Home electrical circuits that feed electrical outlets are made up of 3 wires, Black (Hot wire), White (Neutral wire), and bare copper, (ground). A/C (alternating current) electricity does not flow in one direction only like DC power, it "alternates" between positive and negitive at a rate of 60 time per second also know as "hertz". The polarity of an A/C circuit is still very important, although there is no positive and negative as in DC, the wires have to be terminated correctly to make the circuit safe.
Electrical outlets are polarized, this means that they are made so you can only plug items into them in one direction, this is why one slot is longer than the other. The long slot is the neutral side (white), the short slot is the hot side (black), and the small round hole is the ground (bare).
You can check the wiring in your home using a digital multimeter.
Insert the digital multimeter probes into the long and short slots of the electrical outlet and read the voltage. You should read somewhere between 118 to 125 volts A/C.

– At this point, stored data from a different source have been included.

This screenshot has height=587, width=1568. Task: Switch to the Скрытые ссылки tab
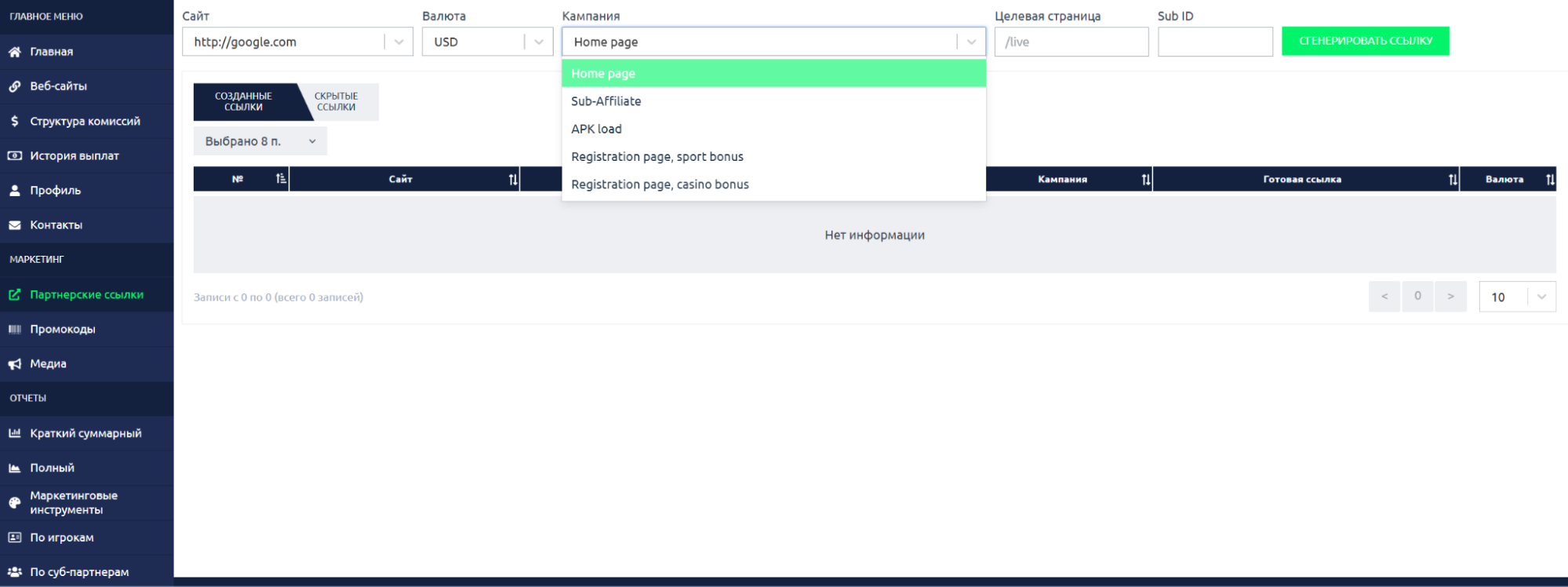tap(337, 102)
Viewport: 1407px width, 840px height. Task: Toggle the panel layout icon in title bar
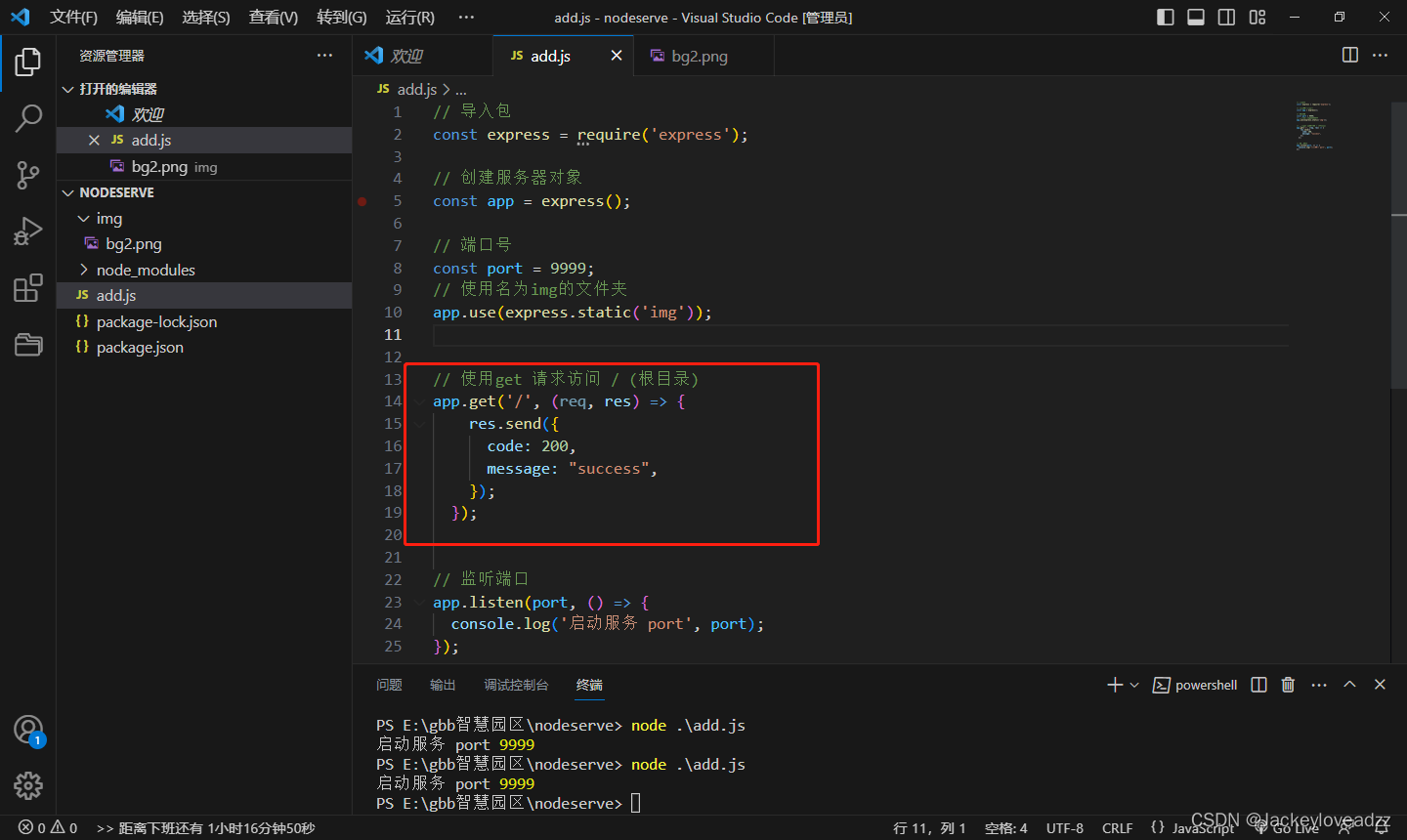tap(1196, 17)
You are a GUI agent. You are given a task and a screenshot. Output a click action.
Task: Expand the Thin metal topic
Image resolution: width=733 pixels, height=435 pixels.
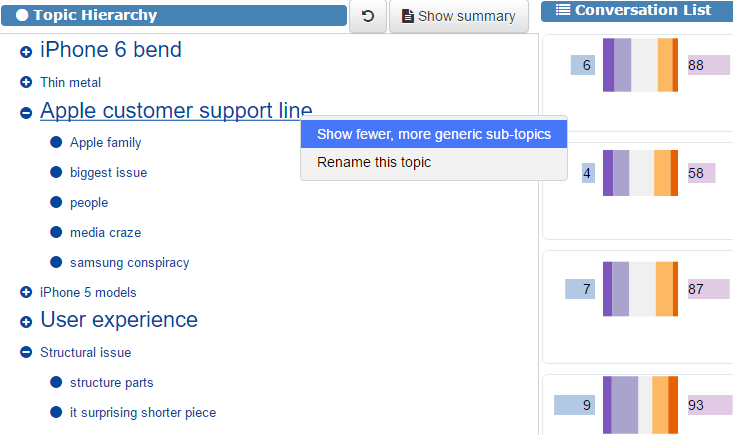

Now move one probe to the ground hole and leave the other probe in the short slot (hot). You should get a reading that is the same as the first reading between the short and long slots. The Neutral and ground conductors are actually bonded together in the electrical system so they should be at the same potential. The difference between the neutral and ground is that the ground wire is not intended to carry any current, its purpose it to carry ground fault current in the case of a short or fault in a device.
Now measure between the long slot and the ground hole in the receptacle. The digital multimeter should show close to zero, it is normal to have a few tenths of a volt here but it should be very low and less than one volt. Because the ground and the neutral are at the same potential and are bonded together in the electrical system there should be no voltage measured between the two. If you get a reading of anything more than 1 or 2 volt you need your electrical system checked out, this can be dangerous and should not be ignored.
You can buy electrical testers that just plug into the electrical outlets, these testers have lights on the front that tell you if the electrical outlet is wired correctly or not. These are ok but they don't give you the information that a digital multimeter will give you, plus a good meter is an invaluable tool to have if you are going to be doing electrical work.